Regulatory engineering is a good idea that showed up here in 2011. Six or eight subsequent columns added weight to the idea.
Today I report on how the concept is being taken to places that can use it.
“Regulatory engineering” – my term – is applying a familiar discipline to the regulatory field. Graduates in the speciality would engineer systems and tools that make regulating cheaper, faster and better. In a word, the aim is efficiency.
Engineers increase the efficiency of everything they work on, from mines to automobiles to computer systems, all of which are constantly improved.
The same commitment is needed in regulatory systems.
Better methods and new tools abound when the focus goes beyond “strict rules vs. lax rules.” That polemic is just one element among many parts in an overall system that was designed piecemeal, and shows the disconnects.
The public forum debates symptoms, but neglects the remedies used for such ills. Problems do not always originate where they surface. Indeed, a systems analysis often finds they do not.
Regulatory engineers are the means to efficient system designs.
The concept has found some good ground for ideas.
Last fall I spoke with the head of the New Mexico Environment Department, who recently moved to lead Energy, Minerals and Natural Resources. His response was positive and led to some initial steps on his part.
Last winter I spoke with an official at Intel who is responsible for regulatory compliance. His response was positive and led to some steps within Intel.
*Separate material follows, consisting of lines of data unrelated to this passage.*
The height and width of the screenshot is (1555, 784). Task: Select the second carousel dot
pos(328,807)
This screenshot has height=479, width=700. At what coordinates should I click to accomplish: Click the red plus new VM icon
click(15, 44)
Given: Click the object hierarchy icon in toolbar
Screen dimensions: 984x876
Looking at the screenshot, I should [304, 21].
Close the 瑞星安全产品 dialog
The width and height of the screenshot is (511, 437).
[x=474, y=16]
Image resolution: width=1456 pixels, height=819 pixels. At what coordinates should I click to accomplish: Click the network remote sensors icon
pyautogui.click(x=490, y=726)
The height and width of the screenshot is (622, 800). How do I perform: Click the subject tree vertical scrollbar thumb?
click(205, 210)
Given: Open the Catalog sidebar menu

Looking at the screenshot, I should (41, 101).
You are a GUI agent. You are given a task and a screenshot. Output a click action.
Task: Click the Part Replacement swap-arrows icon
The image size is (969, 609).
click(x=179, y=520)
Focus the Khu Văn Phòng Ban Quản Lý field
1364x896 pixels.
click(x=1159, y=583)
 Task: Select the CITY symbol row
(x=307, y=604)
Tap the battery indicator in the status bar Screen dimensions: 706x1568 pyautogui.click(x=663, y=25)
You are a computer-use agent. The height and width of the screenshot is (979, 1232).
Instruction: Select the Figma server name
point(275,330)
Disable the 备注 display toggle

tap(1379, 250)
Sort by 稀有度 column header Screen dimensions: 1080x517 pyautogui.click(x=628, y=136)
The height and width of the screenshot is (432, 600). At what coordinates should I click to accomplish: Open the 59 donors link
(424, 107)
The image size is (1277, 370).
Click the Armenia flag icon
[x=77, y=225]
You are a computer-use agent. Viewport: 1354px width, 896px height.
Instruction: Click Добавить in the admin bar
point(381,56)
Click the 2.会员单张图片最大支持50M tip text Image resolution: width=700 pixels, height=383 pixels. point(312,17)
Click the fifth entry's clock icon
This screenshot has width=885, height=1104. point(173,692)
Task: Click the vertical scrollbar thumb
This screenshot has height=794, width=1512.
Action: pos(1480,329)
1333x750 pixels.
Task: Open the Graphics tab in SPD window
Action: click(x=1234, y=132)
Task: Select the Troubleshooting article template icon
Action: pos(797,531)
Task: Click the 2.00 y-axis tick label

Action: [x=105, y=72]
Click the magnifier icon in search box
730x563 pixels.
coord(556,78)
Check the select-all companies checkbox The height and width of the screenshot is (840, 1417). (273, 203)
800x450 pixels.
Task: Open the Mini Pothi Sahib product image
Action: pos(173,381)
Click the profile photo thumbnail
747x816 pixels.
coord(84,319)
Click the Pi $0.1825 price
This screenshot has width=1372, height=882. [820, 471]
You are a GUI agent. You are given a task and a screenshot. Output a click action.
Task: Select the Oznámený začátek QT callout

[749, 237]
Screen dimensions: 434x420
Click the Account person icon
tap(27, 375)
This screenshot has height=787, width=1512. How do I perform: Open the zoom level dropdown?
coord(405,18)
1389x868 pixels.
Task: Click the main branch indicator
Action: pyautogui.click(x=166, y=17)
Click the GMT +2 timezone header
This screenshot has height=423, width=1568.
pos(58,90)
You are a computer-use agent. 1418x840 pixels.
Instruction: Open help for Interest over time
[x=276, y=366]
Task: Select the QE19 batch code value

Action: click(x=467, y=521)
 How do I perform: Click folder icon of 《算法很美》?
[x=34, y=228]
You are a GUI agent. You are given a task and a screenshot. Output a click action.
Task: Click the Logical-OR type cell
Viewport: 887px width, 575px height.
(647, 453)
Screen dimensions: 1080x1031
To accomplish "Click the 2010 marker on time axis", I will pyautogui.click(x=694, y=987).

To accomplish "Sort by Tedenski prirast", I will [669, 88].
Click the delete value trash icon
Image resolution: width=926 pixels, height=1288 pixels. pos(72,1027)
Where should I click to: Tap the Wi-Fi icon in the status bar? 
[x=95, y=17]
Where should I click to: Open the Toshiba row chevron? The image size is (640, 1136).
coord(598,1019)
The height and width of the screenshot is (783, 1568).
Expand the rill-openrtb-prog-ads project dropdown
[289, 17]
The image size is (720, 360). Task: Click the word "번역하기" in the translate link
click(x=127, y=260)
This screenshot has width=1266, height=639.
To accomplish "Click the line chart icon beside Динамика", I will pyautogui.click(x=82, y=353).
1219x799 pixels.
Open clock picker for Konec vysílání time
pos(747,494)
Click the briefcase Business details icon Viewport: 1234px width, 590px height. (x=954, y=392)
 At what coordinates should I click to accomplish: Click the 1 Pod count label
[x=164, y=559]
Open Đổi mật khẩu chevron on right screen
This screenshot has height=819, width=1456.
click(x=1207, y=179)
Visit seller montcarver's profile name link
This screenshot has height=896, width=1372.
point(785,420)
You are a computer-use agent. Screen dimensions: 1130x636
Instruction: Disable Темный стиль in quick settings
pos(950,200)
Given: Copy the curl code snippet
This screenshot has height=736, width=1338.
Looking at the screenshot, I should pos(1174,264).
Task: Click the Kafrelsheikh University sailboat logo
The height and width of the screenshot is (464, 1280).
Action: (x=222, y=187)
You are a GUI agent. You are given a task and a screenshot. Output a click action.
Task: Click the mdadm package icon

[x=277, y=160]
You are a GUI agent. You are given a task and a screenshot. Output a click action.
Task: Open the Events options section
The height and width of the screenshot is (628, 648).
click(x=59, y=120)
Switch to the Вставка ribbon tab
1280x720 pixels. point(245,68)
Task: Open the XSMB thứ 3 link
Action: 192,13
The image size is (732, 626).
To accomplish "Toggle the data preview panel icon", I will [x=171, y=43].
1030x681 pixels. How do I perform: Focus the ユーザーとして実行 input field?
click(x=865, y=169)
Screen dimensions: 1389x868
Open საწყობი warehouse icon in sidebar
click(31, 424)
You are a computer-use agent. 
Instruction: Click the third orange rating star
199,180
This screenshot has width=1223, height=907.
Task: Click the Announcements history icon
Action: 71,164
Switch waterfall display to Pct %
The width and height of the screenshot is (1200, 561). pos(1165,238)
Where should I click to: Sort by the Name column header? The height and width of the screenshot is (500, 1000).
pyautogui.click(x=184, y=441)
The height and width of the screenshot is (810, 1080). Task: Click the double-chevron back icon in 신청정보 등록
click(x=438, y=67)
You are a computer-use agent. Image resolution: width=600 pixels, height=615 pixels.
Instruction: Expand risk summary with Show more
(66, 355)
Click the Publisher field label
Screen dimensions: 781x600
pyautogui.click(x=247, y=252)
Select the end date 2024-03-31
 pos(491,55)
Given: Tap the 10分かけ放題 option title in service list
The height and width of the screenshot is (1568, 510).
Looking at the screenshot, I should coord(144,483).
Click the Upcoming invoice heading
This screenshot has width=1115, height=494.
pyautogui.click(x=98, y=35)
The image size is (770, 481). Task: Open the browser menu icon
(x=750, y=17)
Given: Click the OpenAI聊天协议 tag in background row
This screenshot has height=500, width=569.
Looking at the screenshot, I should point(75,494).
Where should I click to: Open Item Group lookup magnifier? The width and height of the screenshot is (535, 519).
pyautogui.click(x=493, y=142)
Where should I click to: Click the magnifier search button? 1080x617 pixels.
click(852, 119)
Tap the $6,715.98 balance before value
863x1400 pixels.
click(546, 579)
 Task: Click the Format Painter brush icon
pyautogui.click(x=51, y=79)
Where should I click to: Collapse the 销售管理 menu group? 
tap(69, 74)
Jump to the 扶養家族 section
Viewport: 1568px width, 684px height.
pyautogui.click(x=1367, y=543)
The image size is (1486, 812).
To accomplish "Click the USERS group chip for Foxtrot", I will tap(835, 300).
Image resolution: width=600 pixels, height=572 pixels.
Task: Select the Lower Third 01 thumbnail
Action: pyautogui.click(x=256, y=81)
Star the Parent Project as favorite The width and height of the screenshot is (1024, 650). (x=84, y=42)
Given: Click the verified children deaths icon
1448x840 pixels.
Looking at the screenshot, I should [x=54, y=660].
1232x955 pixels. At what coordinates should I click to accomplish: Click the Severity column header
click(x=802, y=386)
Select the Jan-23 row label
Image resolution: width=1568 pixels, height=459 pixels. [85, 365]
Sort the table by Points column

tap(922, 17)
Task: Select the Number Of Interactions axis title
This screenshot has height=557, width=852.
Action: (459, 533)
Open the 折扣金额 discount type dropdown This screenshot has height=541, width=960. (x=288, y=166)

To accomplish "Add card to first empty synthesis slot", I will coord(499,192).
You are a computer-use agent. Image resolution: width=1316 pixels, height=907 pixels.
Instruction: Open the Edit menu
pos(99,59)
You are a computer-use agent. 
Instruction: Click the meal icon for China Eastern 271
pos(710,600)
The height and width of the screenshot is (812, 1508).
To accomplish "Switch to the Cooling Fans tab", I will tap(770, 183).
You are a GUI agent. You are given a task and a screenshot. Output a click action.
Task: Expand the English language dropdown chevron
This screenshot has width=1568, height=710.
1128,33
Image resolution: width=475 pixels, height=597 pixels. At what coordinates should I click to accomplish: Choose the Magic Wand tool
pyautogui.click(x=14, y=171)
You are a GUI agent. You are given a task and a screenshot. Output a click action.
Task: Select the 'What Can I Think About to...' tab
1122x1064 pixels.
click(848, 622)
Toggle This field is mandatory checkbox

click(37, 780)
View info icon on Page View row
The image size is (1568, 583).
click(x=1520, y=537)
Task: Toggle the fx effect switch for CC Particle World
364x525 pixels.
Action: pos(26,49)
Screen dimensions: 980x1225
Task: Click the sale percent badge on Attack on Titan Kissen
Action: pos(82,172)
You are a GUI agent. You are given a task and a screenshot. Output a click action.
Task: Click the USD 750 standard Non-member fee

This spring I spoke with the president of New Mexico Tech and two colleagues. Their responses led to a positive step or two.
The pioneer steps that came from each meeting have enough in common to show a path forward.
A logical place for change to start is with a research project or two at New Mexico Tech. A little history shows the setting.
The school was founded as the New Mexico School of Mines by the Territorial Legislature and opened in 1893. Today New Mexico Tech has about 2,000 students pursuing science, engineering and research. Studies in petroleum engineering grew during the 1930’s and in explosives after World War II.
Good research projects occur where sufficient mutual interests converge. Aspects to look for include:
• identified problems that make regulation inefficient
• feasible concepts for fixing the problems
• prospective commercial suppliers of better regulatory tools
• prospective commercial users of better regulatory systems and tools
• institutional interests in mitigating problems
• researchers with needed expertise and facilities
Efficient systems result from efficient parts in efficient processes. Regulating has four distinct steps – rule-making, permitting, inspecting and enforcement. No part can work well unless all the parts and the system work well.
Prior essays here have reported research in other fields that suggests new tools to make regulation cheaper, faster and better. Technologies from space programs can help on Earth.
Systems analysis itself is a tool that goes unused as a means of improving regulatory systems. Ask:
• How can rules be set to expedite permitting, inspection and enforcement?
• How do rules and permit requirements grow complicated by inefficient means of inspecting and enforcing them?
• How can the separate parts of today’s regulatory system be integrated better to improve overall system efficiency?
People who hear about regulatory engineering as a route to system efficiency tell me it is a good idea that is new to them.